> _What you will do_
A word-for-word restatement of every entry is what is needed here.

> _Dataset extract_
--*--

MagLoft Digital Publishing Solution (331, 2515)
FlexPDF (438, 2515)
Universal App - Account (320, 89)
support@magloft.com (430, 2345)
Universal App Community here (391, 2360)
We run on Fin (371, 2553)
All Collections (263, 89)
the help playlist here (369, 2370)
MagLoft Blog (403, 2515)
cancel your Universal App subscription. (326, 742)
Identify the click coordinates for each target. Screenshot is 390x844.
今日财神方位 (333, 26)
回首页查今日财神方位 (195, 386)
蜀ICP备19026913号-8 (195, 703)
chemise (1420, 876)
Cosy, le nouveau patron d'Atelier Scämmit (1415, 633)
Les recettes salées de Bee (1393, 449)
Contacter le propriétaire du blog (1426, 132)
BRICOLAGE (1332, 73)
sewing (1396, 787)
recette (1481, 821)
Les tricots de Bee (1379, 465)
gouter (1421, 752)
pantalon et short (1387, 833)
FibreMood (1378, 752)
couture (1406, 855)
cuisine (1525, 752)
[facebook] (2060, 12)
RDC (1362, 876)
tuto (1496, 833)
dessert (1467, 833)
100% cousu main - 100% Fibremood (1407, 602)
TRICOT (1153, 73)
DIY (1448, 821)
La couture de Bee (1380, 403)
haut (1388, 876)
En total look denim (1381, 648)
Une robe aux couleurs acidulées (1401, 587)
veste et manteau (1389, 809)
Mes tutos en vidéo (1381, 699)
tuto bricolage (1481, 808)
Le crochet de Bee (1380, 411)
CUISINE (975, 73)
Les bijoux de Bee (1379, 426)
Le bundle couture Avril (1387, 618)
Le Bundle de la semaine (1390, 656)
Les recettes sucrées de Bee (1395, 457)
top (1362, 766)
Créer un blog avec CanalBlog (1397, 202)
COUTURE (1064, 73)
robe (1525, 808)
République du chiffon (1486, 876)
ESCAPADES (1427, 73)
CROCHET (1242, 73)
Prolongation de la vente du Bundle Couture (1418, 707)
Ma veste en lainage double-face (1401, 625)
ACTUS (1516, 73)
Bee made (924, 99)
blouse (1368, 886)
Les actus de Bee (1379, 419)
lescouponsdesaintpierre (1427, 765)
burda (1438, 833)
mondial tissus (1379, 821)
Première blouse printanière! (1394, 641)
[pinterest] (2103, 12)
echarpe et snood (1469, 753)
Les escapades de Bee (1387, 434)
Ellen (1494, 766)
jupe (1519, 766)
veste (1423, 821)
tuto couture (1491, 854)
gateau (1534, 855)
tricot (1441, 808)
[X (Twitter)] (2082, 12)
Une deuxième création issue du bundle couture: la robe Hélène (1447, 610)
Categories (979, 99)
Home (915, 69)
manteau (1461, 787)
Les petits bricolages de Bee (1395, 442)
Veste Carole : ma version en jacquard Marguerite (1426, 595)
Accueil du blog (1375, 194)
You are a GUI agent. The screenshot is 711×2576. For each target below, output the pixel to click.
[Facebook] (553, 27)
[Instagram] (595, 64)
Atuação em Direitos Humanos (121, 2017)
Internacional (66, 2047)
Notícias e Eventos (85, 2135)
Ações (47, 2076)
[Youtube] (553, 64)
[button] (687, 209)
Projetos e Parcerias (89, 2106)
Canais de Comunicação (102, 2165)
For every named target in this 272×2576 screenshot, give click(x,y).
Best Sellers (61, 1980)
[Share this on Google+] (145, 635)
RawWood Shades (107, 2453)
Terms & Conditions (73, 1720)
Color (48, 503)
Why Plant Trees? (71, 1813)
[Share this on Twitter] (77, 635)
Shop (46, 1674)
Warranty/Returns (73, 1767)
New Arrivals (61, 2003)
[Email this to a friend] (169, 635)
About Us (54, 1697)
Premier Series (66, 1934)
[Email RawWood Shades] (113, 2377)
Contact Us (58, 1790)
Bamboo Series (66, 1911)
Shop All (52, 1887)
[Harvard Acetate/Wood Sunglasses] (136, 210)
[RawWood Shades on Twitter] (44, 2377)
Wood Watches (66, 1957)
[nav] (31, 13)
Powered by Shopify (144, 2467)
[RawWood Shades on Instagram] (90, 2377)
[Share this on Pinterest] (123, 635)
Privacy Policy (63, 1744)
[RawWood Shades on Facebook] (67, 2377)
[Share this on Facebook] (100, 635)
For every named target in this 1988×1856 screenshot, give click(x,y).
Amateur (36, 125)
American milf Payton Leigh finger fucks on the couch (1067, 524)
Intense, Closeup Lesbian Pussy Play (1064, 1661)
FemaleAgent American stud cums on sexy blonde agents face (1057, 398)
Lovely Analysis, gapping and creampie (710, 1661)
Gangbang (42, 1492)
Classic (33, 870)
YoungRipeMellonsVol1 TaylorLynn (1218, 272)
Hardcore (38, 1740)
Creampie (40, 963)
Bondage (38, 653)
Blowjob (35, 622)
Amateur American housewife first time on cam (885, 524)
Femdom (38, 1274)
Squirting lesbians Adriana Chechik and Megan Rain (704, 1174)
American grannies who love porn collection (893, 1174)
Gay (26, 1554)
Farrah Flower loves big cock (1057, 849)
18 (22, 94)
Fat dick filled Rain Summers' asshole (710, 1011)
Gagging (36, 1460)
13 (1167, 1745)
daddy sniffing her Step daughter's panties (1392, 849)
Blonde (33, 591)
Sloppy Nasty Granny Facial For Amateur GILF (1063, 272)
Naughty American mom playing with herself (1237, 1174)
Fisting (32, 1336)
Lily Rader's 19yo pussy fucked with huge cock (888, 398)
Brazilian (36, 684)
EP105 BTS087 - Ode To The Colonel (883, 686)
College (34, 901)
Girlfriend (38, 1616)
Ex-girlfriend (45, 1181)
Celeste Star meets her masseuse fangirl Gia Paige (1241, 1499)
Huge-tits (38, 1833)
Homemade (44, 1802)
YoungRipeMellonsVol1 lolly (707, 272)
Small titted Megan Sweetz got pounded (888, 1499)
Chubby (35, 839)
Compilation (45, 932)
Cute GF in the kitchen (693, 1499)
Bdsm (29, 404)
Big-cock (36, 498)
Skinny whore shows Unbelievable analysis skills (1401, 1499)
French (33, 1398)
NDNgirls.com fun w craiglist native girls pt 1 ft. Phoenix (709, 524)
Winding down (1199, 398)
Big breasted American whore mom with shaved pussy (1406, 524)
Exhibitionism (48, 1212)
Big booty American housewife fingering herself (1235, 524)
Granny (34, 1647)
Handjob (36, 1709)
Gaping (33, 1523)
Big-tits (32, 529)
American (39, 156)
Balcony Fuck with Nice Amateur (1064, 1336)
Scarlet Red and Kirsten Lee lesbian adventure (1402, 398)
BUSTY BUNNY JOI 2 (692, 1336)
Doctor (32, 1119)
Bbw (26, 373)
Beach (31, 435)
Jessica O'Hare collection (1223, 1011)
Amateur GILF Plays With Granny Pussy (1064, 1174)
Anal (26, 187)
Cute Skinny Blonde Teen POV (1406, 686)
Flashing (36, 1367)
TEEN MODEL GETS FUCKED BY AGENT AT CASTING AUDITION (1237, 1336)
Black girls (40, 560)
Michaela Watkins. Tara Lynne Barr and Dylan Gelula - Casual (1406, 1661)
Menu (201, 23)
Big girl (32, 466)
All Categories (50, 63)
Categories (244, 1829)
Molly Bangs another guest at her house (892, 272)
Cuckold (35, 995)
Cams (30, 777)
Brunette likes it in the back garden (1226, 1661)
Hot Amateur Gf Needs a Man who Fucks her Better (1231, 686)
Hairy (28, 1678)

--*--

> _Worked solution_
MagLoft Digital Publishing Solution (331, 2515)
FlexPDF (438, 2515)
Universal App - Account (320, 89)
support@magloft.com (430, 2345)
Universal App Community here (391, 2360)
We run on Fin (371, 2553)
All Collections (263, 89)
the help playlist here (369, 2370)
MagLoft Blog (403, 2515)
cancel your Universal App subscription. (326, 742)
Identify the click coordinates for each target. Screenshot is 390x844.
今日财神方位 (333, 26)
回首页查今日财神方位 (195, 386)
蜀ICP备19026913号-8 (195, 703)
chemise (1420, 876)
Cosy, le nouveau patron d'Atelier Scämmit (1415, 633)
Les recettes salées de Bee (1393, 449)
Contacter le propriétaire du blog (1426, 132)
BRICOLAGE (1332, 73)
sewing (1396, 787)
recette (1481, 821)
Les tricots de Bee (1379, 465)
gouter (1421, 752)
pantalon et short (1387, 833)
FibreMood (1378, 752)
couture (1406, 855)
cuisine (1525, 752)
[facebook] (2060, 12)
RDC (1362, 876)
tuto (1496, 833)
dessert (1467, 833)
100% cousu main - 100% Fibremood (1407, 602)
TRICOT (1153, 73)
DIY (1448, 821)
La couture de Bee (1380, 403)
haut (1388, 876)
En total look denim (1381, 648)
Une robe aux couleurs acidulées (1401, 587)
veste et manteau (1389, 809)
Mes tutos en vidéo (1381, 699)
tuto bricolage (1481, 808)
Le crochet de Bee (1380, 411)
CUISINE (975, 73)
Les bijoux de Bee (1379, 426)
Le bundle couture Avril (1387, 618)
Le Bundle de la semaine (1390, 656)
Les recettes sucrées de Bee (1395, 457)
top (1362, 766)
Créer un blog avec CanalBlog (1397, 202)
COUTURE (1064, 73)
robe (1525, 808)
République du chiffon (1486, 876)
ESCAPADES (1427, 73)
CROCHET (1242, 73)
Prolongation de la vente du Bundle Couture (1418, 707)
Ma veste en lainage double-face (1401, 625)
ACTUS (1516, 73)
Bee made (924, 99)
blouse (1368, 886)
Les actus de Bee (1379, 419)
lescouponsdesaintpierre (1427, 765)
burda (1438, 833)
mondial tissus (1379, 821)
Première blouse printanière! (1394, 641)
[pinterest] (2103, 12)
echarpe et snood (1469, 753)
Les escapades de Bee (1387, 434)
Ellen (1494, 766)
jupe (1519, 766)
veste (1423, 821)
tuto couture (1491, 854)
gateau (1534, 855)
tricot (1441, 808)
[X (Twitter)] (2082, 12)
Une deuxième création issue du bundle couture: la robe Hélène (1447, 610)
Categories (979, 99)
Home (915, 69)
manteau (1461, 787)
Les petits bricolages de Bee (1395, 442)
Veste Carole : ma version en jacquard Marguerite (1426, 595)
Accueil du blog (1375, 194)
You are a GUI agent. The screenshot is 711×2576. For each target below, output the pixel to click.
[Facebook] (553, 27)
[Instagram] (595, 64)
Atuação em Direitos Humanos (121, 2017)
Internacional (66, 2047)
Notícias e Eventos (85, 2135)
Ações (47, 2076)
[Youtube] (553, 64)
[button] (687, 209)
Projetos e Parcerias (89, 2106)
Canais de Comunicação (102, 2165)
For every named target in this 272×2576 screenshot, give click(x,y).
Best Sellers (61, 1980)
[Share this on Google+] (145, 635)
RawWood Shades (107, 2453)
Terms & Conditions (73, 1720)
Color (48, 503)
Why Plant Trees? (71, 1813)
[Share this on Twitter] (77, 635)
Shop (46, 1674)
Warranty/Returns (73, 1767)
New Arrivals (61, 2003)
[Email this to a friend] (169, 635)
About Us (54, 1697)
Premier Series (66, 1934)
[Email RawWood Shades] (113, 2377)
Contact Us (58, 1790)
Bamboo Series (66, 1911)
Shop All (52, 1887)
[Harvard Acetate/Wood Sunglasses] (136, 210)
[RawWood Shades on Twitter] (44, 2377)
Wood Watches (66, 1957)
[nav] (31, 13)
Powered by Shopify (144, 2467)
[RawWood Shades on Instagram] (90, 2377)
[Share this on Pinterest] (123, 635)
Privacy Policy (63, 1744)
[RawWood Shades on Facebook] (67, 2377)
[Share this on Facebook] (100, 635)
For every named target in this 1988×1856 screenshot, give click(x,y).
Amateur (36, 125)
American milf Payton Leigh finger fucks on the couch (1067, 524)
Intense, Closeup Lesbian Pussy Play (1064, 1661)
FemaleAgent American stud cums on sexy blonde agents face (1057, 398)
Lovely Analysis, gapping and creampie (710, 1661)
Gangbang (42, 1492)
Classic (33, 870)
YoungRipeMellonsVol1 TaylorLynn (1218, 272)
Hardcore (38, 1740)
Creampie (40, 963)
Bondage (38, 653)
Blowjob (35, 622)
Amateur American housewife first time on cam (885, 524)
Femdom (38, 1274)
Squirting lesbians Adriana Chechik and Megan Rain (704, 1174)
American grannies who love porn collection (893, 1174)
Gay (26, 1554)
Farrah Flower loves big cock (1057, 849)
18 (22, 94)
Fat dick filled Rain Summers' asshole (710, 1011)
Gagging (36, 1460)
13 (1167, 1745)
daddy sniffing her Step daughter's panties (1392, 849)
Blonde (33, 591)
Sloppy Nasty Granny Facial For Amateur GILF (1063, 272)
Naughty American mom playing with herself (1237, 1174)
Fisting (32, 1336)
Lily Rader's 19yo pussy fucked with huge cock (888, 398)
Brazilian (36, 684)
EP105 BTS087 - Ode To The Colonel (883, 686)
College (34, 901)
Girlfriend (38, 1616)
Ex-girlfriend (45, 1181)
Celeste Star meets her masseuse fangirl Gia Paige (1241, 1499)
Huge-tits (38, 1833)
Homemade (44, 1802)
YoungRipeMellonsVol1 lolly (707, 272)
Small titted Megan Sweetz got pounded (888, 1499)
Chubby (35, 839)
Compilation (45, 932)
Cute GF in the kitchen (693, 1499)
Bdsm (29, 404)
Big-cock (36, 498)
Skinny whore shows Unbelievable analysis skills (1401, 1499)
French (33, 1398)
NDNgirls.com fun w craiglist native girls pt 1 ft. Phoenix (709, 524)
Winding down (1199, 398)
Big breasted American whore mom with shaved pussy (1406, 524)
Exhibitionism (48, 1212)
Big booty American housewife fingering herself (1235, 524)
Granny (34, 1647)
Handjob (36, 1709)
Gaping (33, 1523)
Big-tits (32, 529)
American (39, 156)
Balcony Fuck with Nice Amateur (1064, 1336)
Scarlet Red and Kirsten Lee lesbian adventure (1402, 398)
BUSTY BUNNY JOI 2 (692, 1336)
Doctor (32, 1119)
Bbw (26, 373)
Beach (31, 435)
Jessica O'Hare collection (1223, 1011)
Amateur GILF Plays With Granny Pussy (1064, 1174)
Anal (26, 187)
Cute Skinny Blonde Teen POV (1406, 686)
Flashing (36, 1367)
TEEN MODEL GETS FUCKED BY AGENT AT CASTING AUDITION (1237, 1336)
Black girls (40, 560)
Michaela Watkins. Tara Lynne Barr and Dylan Gelula - Casual (1406, 1661)
Menu (201, 23)
Big girl (32, 466)
All Categories (50, 63)
Categories (244, 1829)
Molly Bangs another guest at her house (892, 272)
Cuckold (35, 995)
Cams (30, 777)
Brunette likes it in the back garden (1226, 1661)
Hot Amateur Gf Needs a Man who Fucks her Better (1231, 686)
Hairy (28, 1678)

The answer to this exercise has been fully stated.